Get to know the Dysart Unified board candidates: Charles Wilson

Posted

In the November election there are six candidates vying for three seats on the Dysart Unified School District governing board.

Current board members Christine A.K. Pritchard and Jay Leonard are seeking reelection, while member Jennifer Tanner chose not to run.

The candidates running are Ms. Pritchard, Mr. Leonard, Rhiannon Miett, Jo Grant, Chrystal Chaffin and Charles Wilson.

The Surprise Indpenenedent will feature each candidate leading up to the election.

Get to know Mr. Wilson here: 

Q: Please list your 3-5 major priorities for the district and how you plan to address each of them?

A: There are things I would like to influence. Dysart has a gradebook system that doesn’t work well for everyone. It’s 60% test scores, 10% classroom work, 20% projects and 10% final exams. And certain people don’t have projects or things to put in there and that classroom needs to be expanded. If you made the classroom work worth 30% or even 40% that would be good.
I never saw anyone fail because they didn’t do their homework, they failed because they didn’t learn anything. Testing, I feel, is essential and you need to test all the time and not a big, elaborate test. You can throw in little tests here and there. You need to look at them and see how the student is doing and if they do well on the test. The tests need to be teacher authentic because the teacher knows what’s going on.
I would like to cut back on things teachers have to do and give them more time to teach and especially cut back on meetings building administrators have to do. Administrators should be out of the office and in the classrooms while instruction is going on.

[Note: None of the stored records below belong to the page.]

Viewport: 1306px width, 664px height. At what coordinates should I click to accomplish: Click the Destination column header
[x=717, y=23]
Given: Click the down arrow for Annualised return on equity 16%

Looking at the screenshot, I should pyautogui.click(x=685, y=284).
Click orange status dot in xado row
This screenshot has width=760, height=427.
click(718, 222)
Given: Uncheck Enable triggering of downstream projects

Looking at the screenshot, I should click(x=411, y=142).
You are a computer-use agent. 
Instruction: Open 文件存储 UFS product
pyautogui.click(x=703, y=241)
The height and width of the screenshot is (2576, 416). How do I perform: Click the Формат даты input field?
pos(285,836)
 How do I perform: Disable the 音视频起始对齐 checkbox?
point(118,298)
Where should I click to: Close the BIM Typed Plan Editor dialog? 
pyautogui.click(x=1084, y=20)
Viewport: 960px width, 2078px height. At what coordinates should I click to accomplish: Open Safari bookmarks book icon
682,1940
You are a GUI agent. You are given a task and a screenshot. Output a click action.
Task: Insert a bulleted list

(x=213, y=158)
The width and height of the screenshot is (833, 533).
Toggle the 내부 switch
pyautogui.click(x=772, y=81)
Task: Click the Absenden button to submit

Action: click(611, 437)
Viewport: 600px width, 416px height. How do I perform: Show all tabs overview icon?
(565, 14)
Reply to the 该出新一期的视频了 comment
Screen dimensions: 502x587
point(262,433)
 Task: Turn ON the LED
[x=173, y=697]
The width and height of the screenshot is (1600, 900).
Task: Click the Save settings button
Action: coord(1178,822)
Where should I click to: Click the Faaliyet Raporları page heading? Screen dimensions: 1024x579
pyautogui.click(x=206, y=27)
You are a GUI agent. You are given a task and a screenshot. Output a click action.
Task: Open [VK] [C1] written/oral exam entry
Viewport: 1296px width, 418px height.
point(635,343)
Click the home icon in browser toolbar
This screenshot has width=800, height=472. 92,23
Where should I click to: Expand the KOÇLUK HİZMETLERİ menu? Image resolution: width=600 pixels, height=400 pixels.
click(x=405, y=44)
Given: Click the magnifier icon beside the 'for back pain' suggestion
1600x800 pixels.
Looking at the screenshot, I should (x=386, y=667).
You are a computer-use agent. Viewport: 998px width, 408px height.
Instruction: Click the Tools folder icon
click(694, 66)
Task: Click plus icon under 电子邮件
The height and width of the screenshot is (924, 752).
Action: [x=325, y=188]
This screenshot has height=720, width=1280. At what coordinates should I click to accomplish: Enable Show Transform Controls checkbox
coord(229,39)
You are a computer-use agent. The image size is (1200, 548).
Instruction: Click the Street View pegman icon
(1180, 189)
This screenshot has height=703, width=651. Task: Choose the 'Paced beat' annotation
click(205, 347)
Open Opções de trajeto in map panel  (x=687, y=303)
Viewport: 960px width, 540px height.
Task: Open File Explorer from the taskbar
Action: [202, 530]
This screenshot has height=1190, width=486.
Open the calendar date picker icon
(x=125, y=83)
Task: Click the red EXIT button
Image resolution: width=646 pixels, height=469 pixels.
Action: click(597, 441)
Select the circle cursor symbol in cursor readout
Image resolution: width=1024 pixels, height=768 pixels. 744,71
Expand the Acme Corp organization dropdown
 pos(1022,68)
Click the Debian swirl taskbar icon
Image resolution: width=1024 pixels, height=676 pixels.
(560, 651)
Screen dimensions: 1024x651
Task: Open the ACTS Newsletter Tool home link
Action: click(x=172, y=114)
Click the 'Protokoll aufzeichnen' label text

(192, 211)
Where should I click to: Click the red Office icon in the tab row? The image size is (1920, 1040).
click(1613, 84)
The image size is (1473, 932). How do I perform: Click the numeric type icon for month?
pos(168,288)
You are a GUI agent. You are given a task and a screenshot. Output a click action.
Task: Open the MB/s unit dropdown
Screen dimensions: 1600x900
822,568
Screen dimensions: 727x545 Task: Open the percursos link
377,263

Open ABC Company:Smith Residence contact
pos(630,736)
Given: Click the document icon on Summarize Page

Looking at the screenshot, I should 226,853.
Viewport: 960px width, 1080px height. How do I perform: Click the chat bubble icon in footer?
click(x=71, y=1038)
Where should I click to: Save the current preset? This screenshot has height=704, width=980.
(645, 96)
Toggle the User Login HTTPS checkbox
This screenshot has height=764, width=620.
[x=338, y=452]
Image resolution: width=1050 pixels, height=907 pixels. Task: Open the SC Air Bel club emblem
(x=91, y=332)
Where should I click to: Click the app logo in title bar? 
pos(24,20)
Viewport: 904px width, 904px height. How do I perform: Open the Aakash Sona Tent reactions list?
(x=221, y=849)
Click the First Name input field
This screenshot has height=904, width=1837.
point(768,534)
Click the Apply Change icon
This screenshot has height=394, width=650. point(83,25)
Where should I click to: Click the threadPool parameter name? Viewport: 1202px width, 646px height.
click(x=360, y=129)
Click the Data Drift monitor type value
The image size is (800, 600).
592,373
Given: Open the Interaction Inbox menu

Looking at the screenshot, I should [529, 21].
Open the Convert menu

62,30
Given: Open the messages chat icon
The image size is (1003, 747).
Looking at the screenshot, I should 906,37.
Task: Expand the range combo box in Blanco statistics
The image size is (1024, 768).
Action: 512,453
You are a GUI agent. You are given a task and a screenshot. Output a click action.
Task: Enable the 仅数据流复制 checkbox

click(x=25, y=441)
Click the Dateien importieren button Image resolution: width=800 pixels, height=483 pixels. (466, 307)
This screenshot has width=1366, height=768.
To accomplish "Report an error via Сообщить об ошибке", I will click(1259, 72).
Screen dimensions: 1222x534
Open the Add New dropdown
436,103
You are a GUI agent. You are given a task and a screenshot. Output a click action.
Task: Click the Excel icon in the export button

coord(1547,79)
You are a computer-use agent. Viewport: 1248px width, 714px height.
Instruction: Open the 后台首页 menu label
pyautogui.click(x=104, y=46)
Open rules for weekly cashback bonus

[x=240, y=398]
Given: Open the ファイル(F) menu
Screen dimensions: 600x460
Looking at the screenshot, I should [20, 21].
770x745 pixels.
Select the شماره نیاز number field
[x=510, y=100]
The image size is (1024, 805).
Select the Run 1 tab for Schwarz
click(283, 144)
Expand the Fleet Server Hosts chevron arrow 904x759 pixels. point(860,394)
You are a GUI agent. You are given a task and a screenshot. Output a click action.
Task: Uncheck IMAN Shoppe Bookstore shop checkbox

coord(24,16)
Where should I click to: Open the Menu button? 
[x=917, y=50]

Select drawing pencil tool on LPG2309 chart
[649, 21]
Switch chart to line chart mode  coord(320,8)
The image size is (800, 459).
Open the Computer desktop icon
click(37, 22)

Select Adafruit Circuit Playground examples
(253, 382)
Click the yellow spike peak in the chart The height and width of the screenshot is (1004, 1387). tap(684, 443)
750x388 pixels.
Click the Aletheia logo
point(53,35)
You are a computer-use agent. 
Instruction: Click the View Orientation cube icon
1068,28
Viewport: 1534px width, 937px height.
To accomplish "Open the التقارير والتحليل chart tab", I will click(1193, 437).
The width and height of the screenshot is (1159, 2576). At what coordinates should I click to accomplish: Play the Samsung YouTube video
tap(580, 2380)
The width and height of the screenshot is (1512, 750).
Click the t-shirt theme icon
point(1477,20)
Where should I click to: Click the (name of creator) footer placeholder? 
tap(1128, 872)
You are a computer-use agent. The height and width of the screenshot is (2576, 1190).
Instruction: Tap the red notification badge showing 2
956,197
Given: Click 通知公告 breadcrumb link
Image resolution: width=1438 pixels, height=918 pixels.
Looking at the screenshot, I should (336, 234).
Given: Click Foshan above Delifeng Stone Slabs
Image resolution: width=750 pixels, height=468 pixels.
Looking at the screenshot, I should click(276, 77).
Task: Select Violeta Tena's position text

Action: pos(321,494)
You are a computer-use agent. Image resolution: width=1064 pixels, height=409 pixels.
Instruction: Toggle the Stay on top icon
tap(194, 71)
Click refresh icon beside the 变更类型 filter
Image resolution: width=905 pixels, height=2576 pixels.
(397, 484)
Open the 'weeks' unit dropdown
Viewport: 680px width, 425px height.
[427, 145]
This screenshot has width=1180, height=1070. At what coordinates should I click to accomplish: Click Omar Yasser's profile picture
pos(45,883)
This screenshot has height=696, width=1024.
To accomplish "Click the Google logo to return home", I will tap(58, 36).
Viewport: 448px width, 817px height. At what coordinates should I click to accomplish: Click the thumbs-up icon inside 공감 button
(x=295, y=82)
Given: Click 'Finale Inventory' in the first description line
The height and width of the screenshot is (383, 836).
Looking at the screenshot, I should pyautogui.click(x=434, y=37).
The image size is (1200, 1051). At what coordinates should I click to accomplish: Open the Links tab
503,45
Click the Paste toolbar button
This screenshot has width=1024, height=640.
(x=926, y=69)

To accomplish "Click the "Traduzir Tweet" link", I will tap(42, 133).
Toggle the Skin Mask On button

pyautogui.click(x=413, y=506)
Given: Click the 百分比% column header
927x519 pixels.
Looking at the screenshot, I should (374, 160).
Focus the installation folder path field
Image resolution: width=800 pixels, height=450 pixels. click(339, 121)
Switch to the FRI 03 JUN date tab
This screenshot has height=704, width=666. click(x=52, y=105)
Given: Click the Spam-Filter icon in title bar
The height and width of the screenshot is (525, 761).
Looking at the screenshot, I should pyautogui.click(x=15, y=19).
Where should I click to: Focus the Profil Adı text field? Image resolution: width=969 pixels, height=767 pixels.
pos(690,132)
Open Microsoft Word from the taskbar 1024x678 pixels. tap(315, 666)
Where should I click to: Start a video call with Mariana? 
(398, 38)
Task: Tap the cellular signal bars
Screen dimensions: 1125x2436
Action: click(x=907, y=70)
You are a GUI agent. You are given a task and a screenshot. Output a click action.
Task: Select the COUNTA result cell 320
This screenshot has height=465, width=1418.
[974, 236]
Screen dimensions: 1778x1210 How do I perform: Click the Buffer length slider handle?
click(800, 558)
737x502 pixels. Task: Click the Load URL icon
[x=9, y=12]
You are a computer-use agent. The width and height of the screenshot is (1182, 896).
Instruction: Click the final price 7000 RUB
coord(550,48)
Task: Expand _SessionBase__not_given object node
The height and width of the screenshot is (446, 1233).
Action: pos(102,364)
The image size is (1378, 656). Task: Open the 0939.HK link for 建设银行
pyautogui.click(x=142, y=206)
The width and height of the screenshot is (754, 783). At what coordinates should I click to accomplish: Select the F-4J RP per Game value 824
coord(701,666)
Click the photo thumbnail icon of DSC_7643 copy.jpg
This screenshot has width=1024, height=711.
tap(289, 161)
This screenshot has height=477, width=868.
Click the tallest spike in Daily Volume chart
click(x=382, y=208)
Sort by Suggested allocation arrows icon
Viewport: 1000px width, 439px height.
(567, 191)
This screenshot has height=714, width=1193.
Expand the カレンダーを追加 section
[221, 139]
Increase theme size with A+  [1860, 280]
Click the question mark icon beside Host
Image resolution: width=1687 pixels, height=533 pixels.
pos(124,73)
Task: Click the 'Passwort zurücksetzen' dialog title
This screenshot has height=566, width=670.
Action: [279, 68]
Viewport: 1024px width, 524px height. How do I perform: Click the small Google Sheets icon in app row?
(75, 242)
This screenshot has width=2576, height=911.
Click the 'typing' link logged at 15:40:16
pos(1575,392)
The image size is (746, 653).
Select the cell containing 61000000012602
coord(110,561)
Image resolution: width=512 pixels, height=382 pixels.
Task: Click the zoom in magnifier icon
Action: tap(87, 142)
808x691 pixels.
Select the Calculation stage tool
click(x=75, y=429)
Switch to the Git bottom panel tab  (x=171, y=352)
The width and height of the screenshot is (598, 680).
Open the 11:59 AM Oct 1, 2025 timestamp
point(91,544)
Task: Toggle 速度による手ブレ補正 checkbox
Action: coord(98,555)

Q: What is your occupational background?
A: I taught for 25 years retired from Dysart at Willow Canyon predominantly taught English and also taught back in the old days when there was business and transferred into computers, and I am not real strong in that area. When I was certified, you had to have 36 hours in a course. I had business and English and history. Although I did finish up in my last two years at Willow, I transferred to teaching American and world history. I had been teaching junior English for 10 years and wanted to do something different.
Curriculum on there and if I stayed there I would have to learn something completely new and I can do history and so I switched there.

SmartSchools I retired at the end of 2016 and stayed in same classroom and worked for Dysart end of 16 and smart school end of 17th.

Q: How do you plan to address the budgetary issues the district faces?
A: Major budgetary priorities are as follows: academics, staffing, student services should be funded at current levels, if possible, or close to current if we are underfunded. If cuts should be necessary, classroom should be the last area touched.

Q: What are your thoughts on the innovation and the district as education takes on an even bigger technological role?
A: Things are always changing and even as a teacher I always had to learn the new ways curriculum was being taught to students. It is just what happens now with technology and we are changing with it.